Adapun kelompok lain, yakni tiga imam dan Ahmad dalam riwayat keduanya, mereka mengatakan: sang mu'takif memasuki tempat i'tikafnya sebelum terbenamnya matahari jika ingin beri'tikaf satu bulan, atau beri'tikaf sepuluh hari. Mereka menakwilkan hadits Aisyah bahwa Nabi Saw. memasuki tempat i'tikaf, menyendiri atau berkhalwat seorang diri setelah shalat subuh, dan beliau Saw. beri'tikaf dengan berdiam diri di masjid sebelum terbenamnya matahari. As-Syafi'i berkata dalam kitab al-Umm: Barangsiapa yang mengharuskan dirinya beri'tikaf sebulan maka dia harus memulai i’tikafnya sebelum terbenamnya matahari, dan keluar darinya setelah terbenamnya matahari di akhir bulan.

Dengan meneliti kedua pendapat ini, kita akan mendapati peluang mengkompromikannya.

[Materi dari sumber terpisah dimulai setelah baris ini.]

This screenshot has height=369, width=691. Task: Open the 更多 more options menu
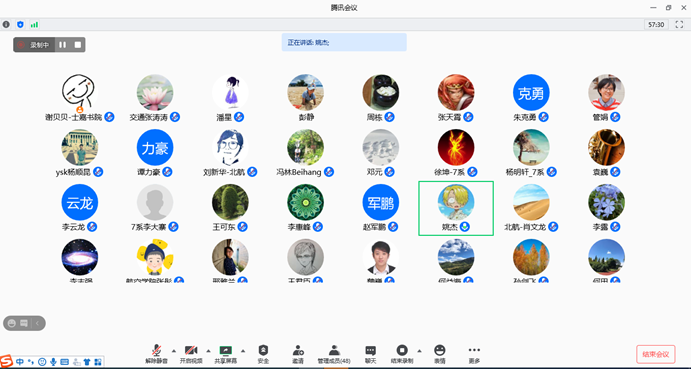click(x=474, y=354)
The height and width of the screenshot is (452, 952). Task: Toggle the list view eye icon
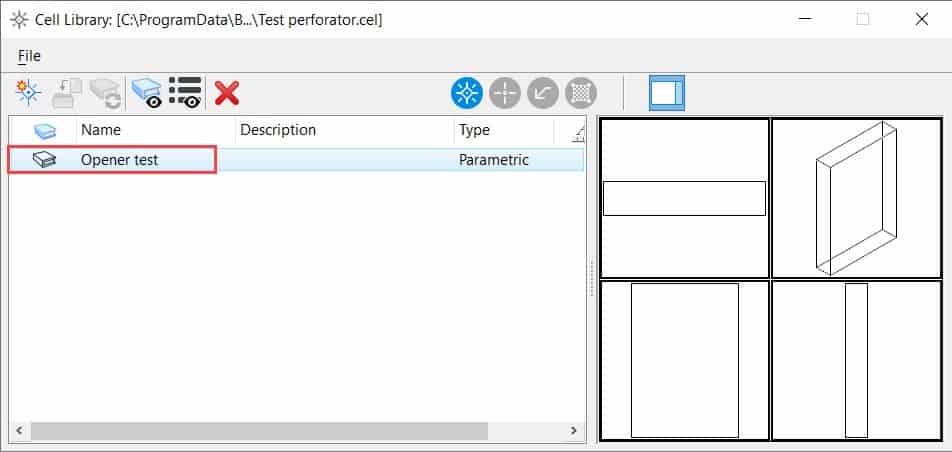click(185, 93)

Pendapat kelompok yang menyatakan wajibya seorang mu'takif ke tempat i'tikaf sebelum matahari terbenam dibatasi dengan kondisi ketika sang mu'takif ingin menentukan satu hari, sepuluh hari, atau sebulan untuk waktu i'tikafnya. Dan kaum Muslim menghitung masuknya suatu hari dengan datangnya malam terlebih dahulu, sehingga awal hari (al-yaum) atau awal bulan itu -menurut kaum Muslim- tidak ragu lagi adalah dengan datangnya malam, sehingga ketika mereka mewajibkan sang mu'takif memasuki tempat i'tikaf sebelum terbenamnya matahari dari hari yang mendahuluinya, itu merupakan pendapat yang shahih. Saya tidak menduga kelompok pertama akan menyalahi pendapat ini. Perbedaan hakiki sebenarnya ketika mereka bersandarkan pada perbuatan Rasulullah Saw.: apakah beliau Saw. memulai i'tikafnya di permulaan malam, atau setelah shalat subuh?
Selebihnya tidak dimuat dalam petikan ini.